(Beginning of DATA SUPPLIED)
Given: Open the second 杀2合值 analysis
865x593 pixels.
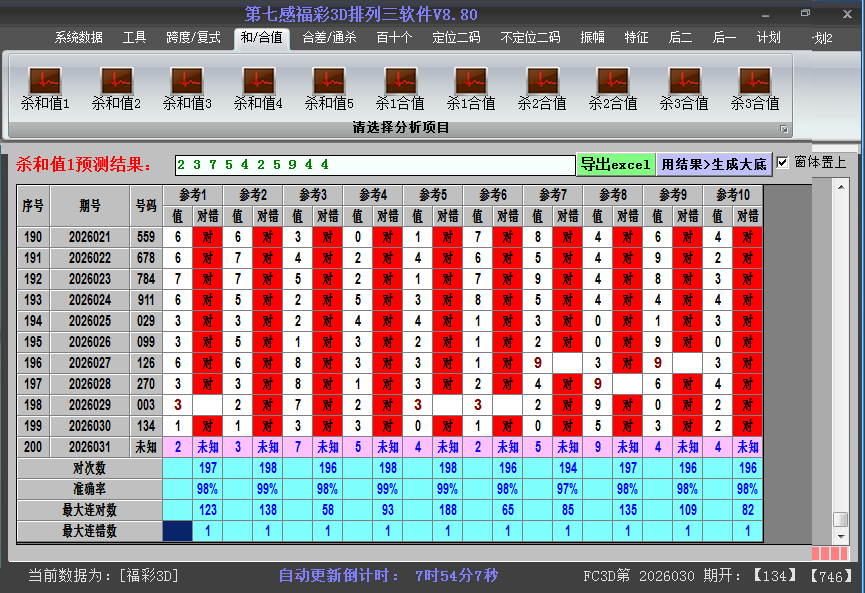Looking at the screenshot, I should tap(612, 87).
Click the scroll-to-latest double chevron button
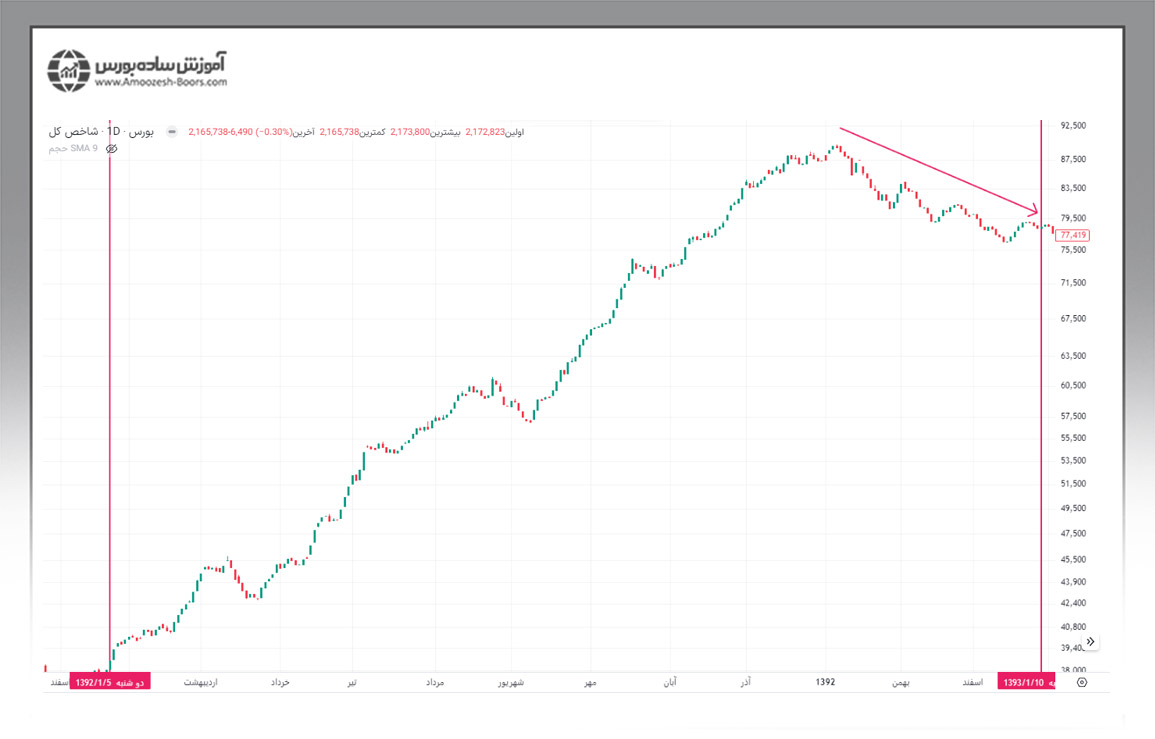The height and width of the screenshot is (739, 1155). (x=1090, y=641)
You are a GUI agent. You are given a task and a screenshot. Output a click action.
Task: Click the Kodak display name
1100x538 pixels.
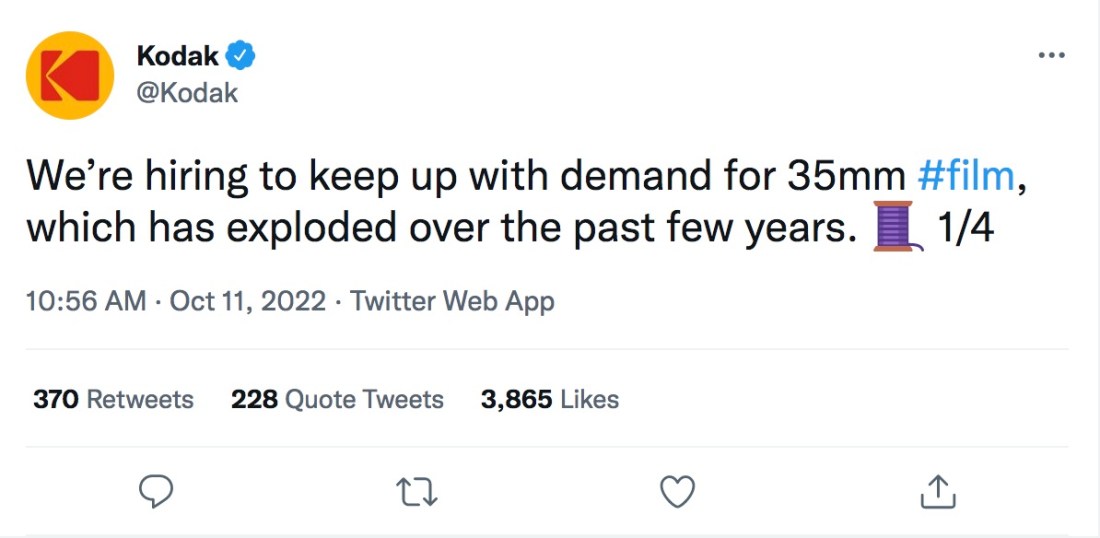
(End of DATA SUPPLIED)
▸ **EXERCISE**:
Please write out, exactly, every line from the line with "865x593 pixels." through the final line of the data above, leaving out pictures.

▸ **WRITTEN SOLUTION**:
865x593 pixels.
Looking at the screenshot, I should tap(612, 87).
Click the scroll-to-latest double chevron button
The height and width of the screenshot is (739, 1155). (x=1090, y=641)
You are a GUI agent. You are given a task and a screenshot. Output a click action.
Task: Click the Kodak display name
1100x538 pixels.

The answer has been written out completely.